SECÇÃO DO DOCUMENTO =
# # # #
Sob o Chapéu do bem comum

Chama-se “Economia para o Bem Comum”, nasceu na Europa e é um movimento que tem vindo a ser adoptado por um número crescente de indivíduos, empresas, associações e municípios. Recompensar os stakeholders económicos que se “comportem adequadamente, organizando-se a si mesmos de uma forma democrática, ecológica, cooperativa e humana” é uma das suas premissas, em conjunto com um ambicioso objectivo: convencer a União Europeia que é possível criar um “mercado ético” que sirva de exemplo aos demais continentes. E alguns passos estão já a ser dados nesse sentido

 

POR HELENA OLIVEIRA

 

Criado, em 2010, pelo austríaco Christian Felber, o qual esteve em Portugal recentemente para participar numa conferência da Gulbenkian sobre direitos humanos, o movimento “Economia para o Bem Comum” tem vindo a ganhar reconhecimento um pouco por toda a Europa. Felber é um orador internacionalmente conhecido, docente na Universidade de Economia de Viena, activista e bailarino de dança contemporânea. É também autor de vários livros, entre os quais se destaca “Change Everything: Creating an Economy for the Common Good”, sendo este – apenas traduzido para inglês em 2015 – que melhor sintetiza o movimento que criou, com o mesmo nome – Economy for the Common Good e que visa a implementação de um novo modelo económico para o futuro.

Nascido em 1972, Felber estudou Espanhol e tem formação académica em Psicologia, Sociologia e Ciências Políticas, ministrada em Madrid e Viena, onde vive e trabalha como escritor independente. E, em termos gerais, o seu movimento tem como objectivo transformar o sistema capitalista que “cria um sem número de problemas: desemprego, desigualdade, pobreza, exclusão, fome, degradação ambiental e alterações climáticas”. A solução, que não é propriamente inovadora, passa por criar um sistema económico alternativo, que “coloque os seres humanos e todos os ‘seres vivos’ no centro da actividade económica”.
# # # #
TAREFAS PROPOSTAS =
**a)** Pode voltar a escrever, sem qualquer alteração, o texto sobre a Economia para o Bem Comum na íntegra?
**b)** Nos registos, pode converter numa lista JSON de strings, com uma string por linha e sem as linhas em branco, apenas a parte que abre com a linha que contém "report [137, 153]" e fecha com a linha que contém "Kiprop [332, 673]", incluindo ambas?

MATERIAL EXTRAÍDO =
# # # #
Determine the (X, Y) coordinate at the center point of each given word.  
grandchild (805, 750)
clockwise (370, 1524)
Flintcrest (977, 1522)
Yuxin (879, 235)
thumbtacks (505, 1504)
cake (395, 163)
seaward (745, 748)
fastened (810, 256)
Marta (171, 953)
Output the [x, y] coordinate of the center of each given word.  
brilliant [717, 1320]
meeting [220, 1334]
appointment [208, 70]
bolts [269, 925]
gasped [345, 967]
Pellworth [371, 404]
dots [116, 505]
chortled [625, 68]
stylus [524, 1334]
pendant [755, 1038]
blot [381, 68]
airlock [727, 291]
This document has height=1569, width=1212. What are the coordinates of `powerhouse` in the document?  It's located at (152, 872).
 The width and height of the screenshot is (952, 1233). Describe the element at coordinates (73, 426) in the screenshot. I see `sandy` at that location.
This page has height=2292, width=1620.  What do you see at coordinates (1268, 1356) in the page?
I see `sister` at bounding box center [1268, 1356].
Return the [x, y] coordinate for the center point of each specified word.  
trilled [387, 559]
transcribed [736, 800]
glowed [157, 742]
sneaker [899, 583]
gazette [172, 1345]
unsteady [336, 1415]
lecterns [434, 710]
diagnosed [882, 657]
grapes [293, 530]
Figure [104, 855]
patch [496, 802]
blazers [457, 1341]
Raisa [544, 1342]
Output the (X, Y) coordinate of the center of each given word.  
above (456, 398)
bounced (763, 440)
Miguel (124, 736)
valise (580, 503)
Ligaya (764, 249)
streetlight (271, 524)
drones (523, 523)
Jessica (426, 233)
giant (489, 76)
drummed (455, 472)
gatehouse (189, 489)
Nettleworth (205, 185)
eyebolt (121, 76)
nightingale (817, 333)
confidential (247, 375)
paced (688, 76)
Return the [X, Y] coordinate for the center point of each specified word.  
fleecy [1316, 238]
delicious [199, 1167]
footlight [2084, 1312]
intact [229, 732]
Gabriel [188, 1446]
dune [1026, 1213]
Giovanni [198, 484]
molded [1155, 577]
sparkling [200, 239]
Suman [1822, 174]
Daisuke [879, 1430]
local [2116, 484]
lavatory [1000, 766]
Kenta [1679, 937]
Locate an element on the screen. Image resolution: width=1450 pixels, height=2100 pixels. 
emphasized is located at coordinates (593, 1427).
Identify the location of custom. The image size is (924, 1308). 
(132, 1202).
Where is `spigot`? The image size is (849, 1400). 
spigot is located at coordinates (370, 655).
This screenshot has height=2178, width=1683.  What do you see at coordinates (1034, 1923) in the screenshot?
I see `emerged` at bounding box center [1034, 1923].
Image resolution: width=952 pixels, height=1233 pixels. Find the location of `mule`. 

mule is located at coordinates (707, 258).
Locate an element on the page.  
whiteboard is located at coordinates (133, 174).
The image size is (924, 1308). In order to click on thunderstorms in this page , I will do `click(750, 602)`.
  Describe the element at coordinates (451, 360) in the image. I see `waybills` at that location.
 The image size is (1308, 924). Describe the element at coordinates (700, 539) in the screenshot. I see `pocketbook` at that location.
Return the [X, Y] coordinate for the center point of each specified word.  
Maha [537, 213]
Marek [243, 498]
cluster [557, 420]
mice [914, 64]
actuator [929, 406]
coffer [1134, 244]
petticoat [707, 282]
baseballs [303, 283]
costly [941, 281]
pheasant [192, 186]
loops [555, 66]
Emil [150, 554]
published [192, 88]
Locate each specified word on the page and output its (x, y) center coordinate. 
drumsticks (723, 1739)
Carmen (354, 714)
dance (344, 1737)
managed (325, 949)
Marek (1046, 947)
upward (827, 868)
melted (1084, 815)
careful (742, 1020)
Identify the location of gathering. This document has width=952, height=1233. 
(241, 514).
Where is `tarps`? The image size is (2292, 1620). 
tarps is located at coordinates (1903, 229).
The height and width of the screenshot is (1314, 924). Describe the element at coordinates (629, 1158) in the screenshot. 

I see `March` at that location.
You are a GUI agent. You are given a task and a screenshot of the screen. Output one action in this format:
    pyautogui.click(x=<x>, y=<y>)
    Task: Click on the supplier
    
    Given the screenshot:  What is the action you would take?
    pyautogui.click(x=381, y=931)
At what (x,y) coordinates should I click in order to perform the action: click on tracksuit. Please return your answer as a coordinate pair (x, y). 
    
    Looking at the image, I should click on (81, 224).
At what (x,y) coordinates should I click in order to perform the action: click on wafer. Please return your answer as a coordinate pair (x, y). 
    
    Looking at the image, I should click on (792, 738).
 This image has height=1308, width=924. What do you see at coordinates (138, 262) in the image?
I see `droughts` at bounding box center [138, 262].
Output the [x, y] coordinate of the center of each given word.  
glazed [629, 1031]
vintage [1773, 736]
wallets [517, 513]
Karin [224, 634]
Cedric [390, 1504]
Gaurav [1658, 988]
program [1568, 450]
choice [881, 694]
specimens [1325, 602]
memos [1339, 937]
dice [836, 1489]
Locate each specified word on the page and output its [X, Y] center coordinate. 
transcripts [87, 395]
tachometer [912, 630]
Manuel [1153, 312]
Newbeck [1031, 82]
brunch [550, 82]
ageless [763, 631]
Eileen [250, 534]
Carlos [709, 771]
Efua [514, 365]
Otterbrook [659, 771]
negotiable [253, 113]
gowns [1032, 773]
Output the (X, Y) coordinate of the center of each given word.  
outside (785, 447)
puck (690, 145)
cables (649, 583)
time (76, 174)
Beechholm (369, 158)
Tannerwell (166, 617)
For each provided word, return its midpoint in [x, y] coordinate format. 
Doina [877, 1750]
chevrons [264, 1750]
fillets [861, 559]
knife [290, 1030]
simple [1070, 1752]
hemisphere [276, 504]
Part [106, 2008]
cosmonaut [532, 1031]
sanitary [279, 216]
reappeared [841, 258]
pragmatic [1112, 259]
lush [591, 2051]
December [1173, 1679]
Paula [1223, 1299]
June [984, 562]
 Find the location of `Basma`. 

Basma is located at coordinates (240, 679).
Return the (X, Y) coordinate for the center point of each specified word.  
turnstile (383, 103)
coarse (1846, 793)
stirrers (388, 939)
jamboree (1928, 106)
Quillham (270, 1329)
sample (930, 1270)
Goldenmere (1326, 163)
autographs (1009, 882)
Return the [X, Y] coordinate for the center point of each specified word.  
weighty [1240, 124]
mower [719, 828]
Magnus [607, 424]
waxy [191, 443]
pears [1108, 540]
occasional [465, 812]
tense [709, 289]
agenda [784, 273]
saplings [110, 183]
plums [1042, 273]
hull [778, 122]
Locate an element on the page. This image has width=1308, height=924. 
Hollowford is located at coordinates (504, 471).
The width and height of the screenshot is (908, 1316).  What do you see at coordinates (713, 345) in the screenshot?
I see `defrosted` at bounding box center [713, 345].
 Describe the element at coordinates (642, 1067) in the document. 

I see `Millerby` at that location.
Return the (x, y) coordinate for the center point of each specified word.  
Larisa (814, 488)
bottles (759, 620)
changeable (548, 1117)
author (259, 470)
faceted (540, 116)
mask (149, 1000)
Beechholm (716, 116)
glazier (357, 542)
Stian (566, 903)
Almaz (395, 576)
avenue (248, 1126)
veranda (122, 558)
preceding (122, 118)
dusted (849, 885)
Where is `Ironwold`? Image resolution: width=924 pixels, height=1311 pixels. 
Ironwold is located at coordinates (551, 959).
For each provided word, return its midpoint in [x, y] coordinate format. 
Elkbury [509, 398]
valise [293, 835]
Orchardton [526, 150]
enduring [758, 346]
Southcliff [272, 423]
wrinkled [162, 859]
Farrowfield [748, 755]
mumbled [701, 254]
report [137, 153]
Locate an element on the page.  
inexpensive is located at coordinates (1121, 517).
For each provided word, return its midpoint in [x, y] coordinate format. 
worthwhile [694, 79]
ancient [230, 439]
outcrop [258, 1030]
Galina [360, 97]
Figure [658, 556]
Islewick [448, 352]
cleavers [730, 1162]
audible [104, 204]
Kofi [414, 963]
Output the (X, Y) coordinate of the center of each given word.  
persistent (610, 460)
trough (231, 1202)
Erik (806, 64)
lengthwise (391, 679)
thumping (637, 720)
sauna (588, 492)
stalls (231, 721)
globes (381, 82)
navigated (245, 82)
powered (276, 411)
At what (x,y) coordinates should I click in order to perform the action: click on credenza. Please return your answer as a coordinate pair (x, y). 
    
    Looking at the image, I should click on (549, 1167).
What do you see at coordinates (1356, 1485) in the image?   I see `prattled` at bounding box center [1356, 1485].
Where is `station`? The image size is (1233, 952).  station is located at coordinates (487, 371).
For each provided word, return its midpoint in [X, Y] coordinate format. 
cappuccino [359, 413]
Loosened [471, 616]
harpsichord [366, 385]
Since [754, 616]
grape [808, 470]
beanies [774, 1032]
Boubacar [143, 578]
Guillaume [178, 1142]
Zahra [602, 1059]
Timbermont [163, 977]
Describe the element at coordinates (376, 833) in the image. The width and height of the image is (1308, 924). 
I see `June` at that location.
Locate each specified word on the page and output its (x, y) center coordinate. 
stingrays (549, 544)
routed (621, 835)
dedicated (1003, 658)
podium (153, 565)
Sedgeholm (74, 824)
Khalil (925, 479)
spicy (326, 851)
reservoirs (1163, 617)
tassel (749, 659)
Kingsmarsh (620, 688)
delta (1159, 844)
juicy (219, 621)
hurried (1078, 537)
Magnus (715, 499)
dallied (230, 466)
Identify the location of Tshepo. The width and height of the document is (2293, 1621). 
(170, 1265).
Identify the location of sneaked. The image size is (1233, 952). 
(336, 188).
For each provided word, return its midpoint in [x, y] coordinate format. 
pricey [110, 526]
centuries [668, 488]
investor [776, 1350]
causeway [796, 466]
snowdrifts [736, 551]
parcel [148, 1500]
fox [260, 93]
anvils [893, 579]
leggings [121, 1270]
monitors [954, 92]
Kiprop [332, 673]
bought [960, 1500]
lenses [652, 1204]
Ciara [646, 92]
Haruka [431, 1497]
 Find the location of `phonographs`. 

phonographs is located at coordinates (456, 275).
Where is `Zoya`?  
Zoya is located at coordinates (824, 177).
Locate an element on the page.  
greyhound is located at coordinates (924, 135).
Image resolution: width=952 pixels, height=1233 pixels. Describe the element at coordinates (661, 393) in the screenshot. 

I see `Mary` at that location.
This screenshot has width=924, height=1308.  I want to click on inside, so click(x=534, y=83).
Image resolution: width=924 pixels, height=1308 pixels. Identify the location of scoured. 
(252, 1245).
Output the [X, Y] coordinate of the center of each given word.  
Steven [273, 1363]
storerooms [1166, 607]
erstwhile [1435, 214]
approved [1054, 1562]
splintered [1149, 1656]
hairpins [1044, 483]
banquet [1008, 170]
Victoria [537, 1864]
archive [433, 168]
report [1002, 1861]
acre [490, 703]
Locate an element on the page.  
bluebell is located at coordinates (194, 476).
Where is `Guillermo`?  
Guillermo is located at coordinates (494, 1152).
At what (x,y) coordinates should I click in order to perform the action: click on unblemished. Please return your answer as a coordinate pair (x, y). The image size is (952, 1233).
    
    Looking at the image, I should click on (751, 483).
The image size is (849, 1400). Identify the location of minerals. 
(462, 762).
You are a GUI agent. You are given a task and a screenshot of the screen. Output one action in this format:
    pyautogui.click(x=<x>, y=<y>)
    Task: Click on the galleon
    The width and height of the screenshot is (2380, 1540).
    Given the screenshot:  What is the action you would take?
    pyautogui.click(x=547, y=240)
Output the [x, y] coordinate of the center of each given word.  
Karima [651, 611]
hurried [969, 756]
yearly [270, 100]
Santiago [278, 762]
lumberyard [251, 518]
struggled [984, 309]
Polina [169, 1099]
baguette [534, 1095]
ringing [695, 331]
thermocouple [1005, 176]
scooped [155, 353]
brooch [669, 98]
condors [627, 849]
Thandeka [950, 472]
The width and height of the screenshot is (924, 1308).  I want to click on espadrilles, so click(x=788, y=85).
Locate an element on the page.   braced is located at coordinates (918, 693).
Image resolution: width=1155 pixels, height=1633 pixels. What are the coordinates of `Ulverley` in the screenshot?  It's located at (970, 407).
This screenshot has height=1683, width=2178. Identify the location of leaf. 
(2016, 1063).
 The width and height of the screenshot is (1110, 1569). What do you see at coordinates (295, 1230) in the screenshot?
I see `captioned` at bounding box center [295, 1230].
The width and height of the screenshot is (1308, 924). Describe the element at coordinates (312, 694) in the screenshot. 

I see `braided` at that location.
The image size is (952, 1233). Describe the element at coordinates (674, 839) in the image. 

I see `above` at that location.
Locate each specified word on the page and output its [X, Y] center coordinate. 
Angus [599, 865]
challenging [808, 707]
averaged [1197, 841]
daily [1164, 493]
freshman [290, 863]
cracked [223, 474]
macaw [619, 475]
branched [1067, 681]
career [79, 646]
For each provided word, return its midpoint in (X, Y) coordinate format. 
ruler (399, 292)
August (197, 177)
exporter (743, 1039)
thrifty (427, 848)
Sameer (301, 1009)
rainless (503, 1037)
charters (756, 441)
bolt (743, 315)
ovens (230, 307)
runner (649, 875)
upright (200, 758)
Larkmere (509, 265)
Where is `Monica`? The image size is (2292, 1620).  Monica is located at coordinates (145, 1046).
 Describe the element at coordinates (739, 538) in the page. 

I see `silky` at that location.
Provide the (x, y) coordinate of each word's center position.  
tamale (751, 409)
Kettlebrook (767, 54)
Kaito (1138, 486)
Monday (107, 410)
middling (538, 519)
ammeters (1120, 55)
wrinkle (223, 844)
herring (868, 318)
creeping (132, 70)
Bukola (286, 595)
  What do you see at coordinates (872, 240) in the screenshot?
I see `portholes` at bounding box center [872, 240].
# # # #
RESPOSTAS COMPLETAS =
**a)**
Sob o Chapéu do bem comum

Chama-se “Economia para o Bem Comum”, nasceu na Europa e é um movimento que tem vindo a ser adoptado por um número crescente de indivíduos, empresas, associações e municípios. Recompensar os stakeholders económicos que se “comportem adequadamente, organizando-se a si mesmos de uma forma democrática, ecológica, cooperativa e humana” é uma das suas premissas, em conjunto com um ambicioso objectivo: convencer a União Europeia que é possível criar um “mercado ético” que sirva de exemplo aos demais continentes. E alguns passos estão já a ser dados nesse sentido

 

POR HELENA OLIVEIRA

 

Criado, em 2010, pelo austríaco Christian Felber, o qual esteve em Portugal recentemente para participar numa conferência da Gulbenkian sobre direitos humanos, o movimento “Economia para o Bem Comum” tem vindo a ganhar reconhecimento um pouco por toda a Europa. Felber é um orador internacionalmente conhecido, docente na Universidade de Economia de Viena, activista e bailarino de dança contemporânea. É também autor de vários livros, entre os quais se destaca “Change Everything: Creating an Economy for the Common Good”, sendo este – apenas traduzido para inglês em 2015 – que melhor sintetiza o movimento que criou, com o mesmo nome – Economy for the Common Good e que visa a implementação de um novo modelo económico para o futuro.

Nascido em 1972, Felber estudou Espanhol e tem formação académica em Psicologia, Sociologia e Ciências Políticas, ministrada em Madrid e Viena, onde vive e trabalha como escritor independente. E, em termos gerais, o seu movimento tem como objectivo transformar o sistema capitalista que “cria um sem número de problemas: desemprego, desigualdade, pobreza, exclusão, fome, degradação ambiental e alterações climáticas”. A solução, que não é propriamente inovadora, passa por criar um sistema económico alternativo, que “coloque os seres humanos e todos os ‘seres vivos’ no centro da actividade económica”.

**b)**
[
  "report [137, 153]",
  "Locate an element on the page.  ",
  "inexpensive is located at coordinates (1121, 517).",
  "For each provided word, return its midpoint in [x, y] coordinate format. ",
  "worthwhile [694, 79]",
  "ancient [230, 439]",
  "outcrop [258, 1030]",
  "Galina [360, 97]",
  "Figure [658, 556]",
  "Islewick [448, 352]",
  "cleavers [730, 1162]",
  "audible [104, 204]",
  "Kofi [414, 963]",
  "Output the (X, Y) coordinate of the center of each given word.  ",
  "persistent (610, 460)",
  "trough (231, 1202)",
  "Erik (806, 64)",
  "lengthwise (391, 679)",
  "thumping (637, 720)",
  "sauna (588, 492)",
  "stalls (231, 721)",
  "globes (381, 82)",
  "navigated (245, 82)",
  "powered (276, 411)",
  "At what (x,y) coordinates should I click in order to perform the action: click on credenza. Please return your answer as a coordinate pair (x, y). ",
  "    Looking at the image, I should click on (549, 1167).",
  "What do you see at coordinates (1356, 1485) in the image?   I see `prattled` at bounding box center [1356, 1485].",
  "Where is `station`? The image size is (1233, 952).  station is located at coordinates (487, 371).",
  "For each provided word, return its midpoint in [X, Y] coordinate format. ",
  "cappuccino [359, 413]",
  "Loosened [471, 616]",
  "harpsichord [366, 385]",
  "Since [754, 616]",
  "grape [808, 470]",
  "beanies [774, 1032]",
  "Boubacar [143, 578]",
  "Guillaume [178, 1142]",
  "Zahra [602, 1059]",
  "Timbermont [163, 977]",
  "Describe the element at coordinates (376, 833) in the image. The width and height of the image is (1308, 924). ",
  "I see `June` at that location.",
  "Locate each specified word on the page and output its (x, y) center coordinate. ",
  "stingrays (549, 544)",
  "routed (621, 835)",
  "dedicated (1003, 658)",
  "podium (153, 565)",
  "Sedgeholm (74, 824)",
  "Khalil (925, 479)",
  "spicy (326, 851)",
  "reservoirs (1163, 617)",
  "tassel (749, 659)",
  "Kingsmarsh (620, 688)",
  "delta (1159, 844)",
  "juicy (219, 621)",
  "hurried (1078, 537)",
  "Magnus (715, 499)",
  "dallied (230, 466)",
  "Identify the location of Tshepo. The width and height of the document is (2293, 1621). ",
  "(170, 1265).",
  "Identify the location of sneaked. The image size is (1233, 952). ",
  "(336, 188).",
  "For each provided word, return its midpoint in [x, y] coordinate format. ",
  "pricey [110, 526]",
  "centuries [668, 488]",
  "investor [776, 1350]",
  "causeway [796, 466]",
  "snowdrifts [736, 551]",
  "parcel [148, 1500]",
  "fox [260, 93]",
  "anvils [893, 579]",
  "leggings [121, 1270]",
  "monitors [954, 92]",
  "Kiprop [332, 673]"
]